Allergic rhinitis is a frequent presenting problem in primary care in the UK, and has increased in prevalence over the last 30 years. When symptomatic, patients report significant reduction in their quality of life and impairment in school and work performance. Achieving adequate symptom control is pivotal to successful allergic rhinitis management, and relies mostly on pharmacotherapy. While it is recognised that most mild-moderate allergic rhinitis symptoms can be managed successfully in primary care, important gaps in general practitioner training in relation to allergic rhinitis have been identified. With the availability of new effective combination therapies, such as the novel intranasal formulation of azelastine hydrochloride and fluticasone propionate in a single device (Dymista®; Meda), the majority of allergic rhinitis symptoms can be treated in the primary care setting. The primary objective of this consensus statement is to improve diagnosis and treatment of allergic rhinitis in primary care, and offer guidance on appropriate referral of difficult-to-treat patients into secondary care. The guidance provided herein outlines a sequential treatment pathway for allergic rhinitis in primary care that incorporates a considered approach to improve the management of allergic rhinitis symptoms and improve compliance and patient satisfaction with therapy. Adherence with this care pathway has the potential to limit the cost of providing effective allergic rhinitis management in the UK by avoiding unnecessary treatments and investigations, and avoiding the need for costly referrals to secondary care in the majority of allergic rhinitis cases. The fundamentals presented in this consensus article should apply in most health-care settings.

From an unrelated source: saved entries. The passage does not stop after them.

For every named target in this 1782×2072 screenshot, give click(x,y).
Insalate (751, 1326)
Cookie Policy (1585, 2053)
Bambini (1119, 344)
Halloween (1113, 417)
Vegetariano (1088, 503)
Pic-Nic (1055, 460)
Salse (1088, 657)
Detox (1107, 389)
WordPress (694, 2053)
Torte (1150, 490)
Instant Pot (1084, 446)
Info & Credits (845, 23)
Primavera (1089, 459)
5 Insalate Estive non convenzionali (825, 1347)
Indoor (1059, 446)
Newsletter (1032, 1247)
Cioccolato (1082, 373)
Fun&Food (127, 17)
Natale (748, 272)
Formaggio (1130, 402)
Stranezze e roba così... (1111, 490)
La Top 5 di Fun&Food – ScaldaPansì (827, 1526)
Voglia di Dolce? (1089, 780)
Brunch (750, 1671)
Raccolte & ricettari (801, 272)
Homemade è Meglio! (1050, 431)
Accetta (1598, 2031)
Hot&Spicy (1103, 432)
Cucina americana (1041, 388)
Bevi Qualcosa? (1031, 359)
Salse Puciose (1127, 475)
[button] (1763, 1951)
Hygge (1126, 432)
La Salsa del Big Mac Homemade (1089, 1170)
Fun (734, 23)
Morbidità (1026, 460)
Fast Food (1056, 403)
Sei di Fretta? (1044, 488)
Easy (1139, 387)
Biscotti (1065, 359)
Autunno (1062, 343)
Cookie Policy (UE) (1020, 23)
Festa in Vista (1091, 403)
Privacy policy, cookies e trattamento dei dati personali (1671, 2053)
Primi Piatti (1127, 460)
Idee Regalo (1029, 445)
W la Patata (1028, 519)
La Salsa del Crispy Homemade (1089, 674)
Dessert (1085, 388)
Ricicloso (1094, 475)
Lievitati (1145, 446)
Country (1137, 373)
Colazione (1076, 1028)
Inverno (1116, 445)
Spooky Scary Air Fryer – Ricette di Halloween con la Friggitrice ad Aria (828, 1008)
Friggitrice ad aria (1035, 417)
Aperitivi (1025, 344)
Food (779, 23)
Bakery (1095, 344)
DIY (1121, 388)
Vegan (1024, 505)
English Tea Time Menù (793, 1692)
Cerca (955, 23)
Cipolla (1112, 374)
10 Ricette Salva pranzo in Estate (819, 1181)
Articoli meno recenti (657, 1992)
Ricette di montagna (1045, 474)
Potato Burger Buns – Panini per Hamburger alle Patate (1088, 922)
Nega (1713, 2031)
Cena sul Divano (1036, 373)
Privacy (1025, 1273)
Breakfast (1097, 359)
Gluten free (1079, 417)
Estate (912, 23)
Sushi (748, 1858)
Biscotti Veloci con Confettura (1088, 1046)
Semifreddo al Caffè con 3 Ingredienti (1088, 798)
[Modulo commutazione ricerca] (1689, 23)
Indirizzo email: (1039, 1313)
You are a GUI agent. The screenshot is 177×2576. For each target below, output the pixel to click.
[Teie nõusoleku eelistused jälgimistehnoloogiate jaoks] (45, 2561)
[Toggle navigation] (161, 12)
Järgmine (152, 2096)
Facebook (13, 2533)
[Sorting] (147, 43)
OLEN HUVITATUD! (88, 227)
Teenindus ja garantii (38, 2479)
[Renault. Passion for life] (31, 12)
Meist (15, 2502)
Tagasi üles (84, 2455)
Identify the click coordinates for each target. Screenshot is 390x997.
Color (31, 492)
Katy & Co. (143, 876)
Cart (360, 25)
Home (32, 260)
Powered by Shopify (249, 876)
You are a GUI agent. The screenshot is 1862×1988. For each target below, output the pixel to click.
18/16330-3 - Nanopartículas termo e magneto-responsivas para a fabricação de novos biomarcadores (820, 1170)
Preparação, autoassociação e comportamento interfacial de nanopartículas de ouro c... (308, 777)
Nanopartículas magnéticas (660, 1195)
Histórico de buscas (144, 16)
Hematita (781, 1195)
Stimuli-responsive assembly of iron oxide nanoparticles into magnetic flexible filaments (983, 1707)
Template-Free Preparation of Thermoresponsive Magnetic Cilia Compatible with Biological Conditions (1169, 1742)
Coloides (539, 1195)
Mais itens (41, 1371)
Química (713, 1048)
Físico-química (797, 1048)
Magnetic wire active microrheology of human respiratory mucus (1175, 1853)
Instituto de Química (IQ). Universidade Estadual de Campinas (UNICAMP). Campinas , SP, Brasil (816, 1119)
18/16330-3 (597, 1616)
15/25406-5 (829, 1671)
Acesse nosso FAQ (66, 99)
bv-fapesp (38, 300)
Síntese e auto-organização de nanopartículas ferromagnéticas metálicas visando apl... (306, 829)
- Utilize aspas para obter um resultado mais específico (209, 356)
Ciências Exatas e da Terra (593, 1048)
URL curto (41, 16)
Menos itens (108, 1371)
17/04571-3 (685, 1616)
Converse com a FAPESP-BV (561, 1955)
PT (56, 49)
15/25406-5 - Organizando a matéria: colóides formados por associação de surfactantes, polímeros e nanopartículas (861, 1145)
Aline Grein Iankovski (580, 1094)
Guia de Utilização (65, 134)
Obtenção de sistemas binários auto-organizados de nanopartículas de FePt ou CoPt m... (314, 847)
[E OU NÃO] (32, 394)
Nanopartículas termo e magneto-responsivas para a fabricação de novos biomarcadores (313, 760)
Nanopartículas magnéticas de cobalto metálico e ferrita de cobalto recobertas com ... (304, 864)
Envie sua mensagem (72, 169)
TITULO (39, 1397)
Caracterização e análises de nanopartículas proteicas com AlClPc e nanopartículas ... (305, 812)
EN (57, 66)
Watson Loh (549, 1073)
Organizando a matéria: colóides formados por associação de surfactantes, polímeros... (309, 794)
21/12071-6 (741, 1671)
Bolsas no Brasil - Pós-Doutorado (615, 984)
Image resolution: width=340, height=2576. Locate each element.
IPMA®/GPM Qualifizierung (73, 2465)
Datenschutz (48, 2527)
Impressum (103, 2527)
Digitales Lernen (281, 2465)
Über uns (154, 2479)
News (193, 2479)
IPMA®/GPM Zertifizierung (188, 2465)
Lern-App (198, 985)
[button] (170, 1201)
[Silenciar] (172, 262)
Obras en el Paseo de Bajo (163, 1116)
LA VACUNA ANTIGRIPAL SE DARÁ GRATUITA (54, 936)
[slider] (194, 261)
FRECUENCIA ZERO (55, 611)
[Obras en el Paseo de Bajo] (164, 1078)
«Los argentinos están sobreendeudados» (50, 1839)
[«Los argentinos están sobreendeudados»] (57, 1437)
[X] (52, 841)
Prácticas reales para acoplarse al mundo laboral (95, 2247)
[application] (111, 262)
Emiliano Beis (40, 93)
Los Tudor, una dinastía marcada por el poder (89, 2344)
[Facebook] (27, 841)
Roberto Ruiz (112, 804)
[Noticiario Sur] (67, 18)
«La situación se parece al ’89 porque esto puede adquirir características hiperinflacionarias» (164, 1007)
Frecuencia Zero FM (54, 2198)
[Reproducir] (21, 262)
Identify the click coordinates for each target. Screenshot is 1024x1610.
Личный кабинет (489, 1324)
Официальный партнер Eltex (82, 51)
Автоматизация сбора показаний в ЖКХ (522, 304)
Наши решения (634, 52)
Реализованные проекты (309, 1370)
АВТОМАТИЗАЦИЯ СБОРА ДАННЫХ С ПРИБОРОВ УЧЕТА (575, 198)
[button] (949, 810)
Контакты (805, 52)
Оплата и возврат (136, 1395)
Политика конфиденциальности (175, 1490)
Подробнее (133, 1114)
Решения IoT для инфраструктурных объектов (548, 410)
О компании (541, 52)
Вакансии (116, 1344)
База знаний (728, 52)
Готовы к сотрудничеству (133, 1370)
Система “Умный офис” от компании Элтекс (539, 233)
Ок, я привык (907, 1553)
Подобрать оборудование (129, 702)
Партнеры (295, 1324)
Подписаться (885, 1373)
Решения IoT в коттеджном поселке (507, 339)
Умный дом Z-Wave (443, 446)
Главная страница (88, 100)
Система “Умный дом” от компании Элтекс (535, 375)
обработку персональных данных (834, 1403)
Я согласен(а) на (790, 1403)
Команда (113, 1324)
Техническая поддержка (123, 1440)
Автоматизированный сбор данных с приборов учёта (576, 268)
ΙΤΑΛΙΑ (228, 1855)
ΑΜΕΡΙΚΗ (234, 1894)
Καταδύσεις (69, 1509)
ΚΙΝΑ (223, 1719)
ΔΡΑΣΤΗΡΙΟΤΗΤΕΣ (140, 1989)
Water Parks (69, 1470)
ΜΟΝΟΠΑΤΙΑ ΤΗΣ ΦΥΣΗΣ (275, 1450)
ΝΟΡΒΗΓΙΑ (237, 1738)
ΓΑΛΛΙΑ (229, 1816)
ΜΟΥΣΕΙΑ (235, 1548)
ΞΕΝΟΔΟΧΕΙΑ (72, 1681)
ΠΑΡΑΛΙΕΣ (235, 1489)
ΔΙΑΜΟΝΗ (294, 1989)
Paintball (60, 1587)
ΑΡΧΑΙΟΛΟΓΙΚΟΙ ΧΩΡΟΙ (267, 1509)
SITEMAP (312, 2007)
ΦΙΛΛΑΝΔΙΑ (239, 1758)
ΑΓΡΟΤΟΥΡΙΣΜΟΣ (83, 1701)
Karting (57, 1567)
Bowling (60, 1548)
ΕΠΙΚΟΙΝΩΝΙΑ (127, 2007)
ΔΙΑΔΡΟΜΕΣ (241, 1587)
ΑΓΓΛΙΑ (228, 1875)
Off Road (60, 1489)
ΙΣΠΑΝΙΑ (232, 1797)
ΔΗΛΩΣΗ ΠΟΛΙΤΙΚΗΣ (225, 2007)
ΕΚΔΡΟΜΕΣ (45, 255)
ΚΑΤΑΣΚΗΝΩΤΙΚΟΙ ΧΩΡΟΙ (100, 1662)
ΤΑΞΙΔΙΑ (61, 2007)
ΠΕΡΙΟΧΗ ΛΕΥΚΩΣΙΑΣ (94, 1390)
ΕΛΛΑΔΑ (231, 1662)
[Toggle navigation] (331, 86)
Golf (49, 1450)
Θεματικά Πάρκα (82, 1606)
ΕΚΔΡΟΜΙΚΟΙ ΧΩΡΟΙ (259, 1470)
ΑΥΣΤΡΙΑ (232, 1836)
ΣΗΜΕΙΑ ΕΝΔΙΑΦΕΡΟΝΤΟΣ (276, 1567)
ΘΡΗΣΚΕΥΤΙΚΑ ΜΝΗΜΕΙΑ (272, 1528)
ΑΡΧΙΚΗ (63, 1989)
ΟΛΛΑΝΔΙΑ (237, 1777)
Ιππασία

变应性鼻炎是英国初级保健中常见的问题,在过去 30 年中患病率有所增加。出现症状时,患者报告生活质量明显下降,学业和工作表现受损。实现充分的症状控制是成功管理变应性鼻炎的关键,主要依赖于药物治疗。虽然大多数轻度至中度变应性鼻炎症状可以在初级保健中成功治疗,但已经发现全科医生在变应性鼻炎方面的培训存在重要差距。随着新型有效的联合疗法(如单剂量装置中盐酸氮卓斯汀和丙酸氟替卡松的新型鼻内制剂 Dymista®;Meda)的出现,大多数变应性鼻炎症状可以在初级保健环境中得到治疗。本共识声明的主要目的是改善初级保健中的变应性鼻炎诊断和治疗,并就如何将难以治疗的患者适当转诊到二级保健提供指导。本指南概述了初级保健中变应性鼻炎的序贯治疗途径,其中考虑了改善变应性鼻炎症状管理、提高治疗依从性和患者满意度的方法。遵循这一护理途径有可能通过避免不必要的治疗和检查,避免在大多数变应性鼻炎病例中向二级保健转诊,从而限制在英国提供有效变应性鼻炎管理的成本。本文共识中提出的基本原则应适用于大多数医疗保健环境。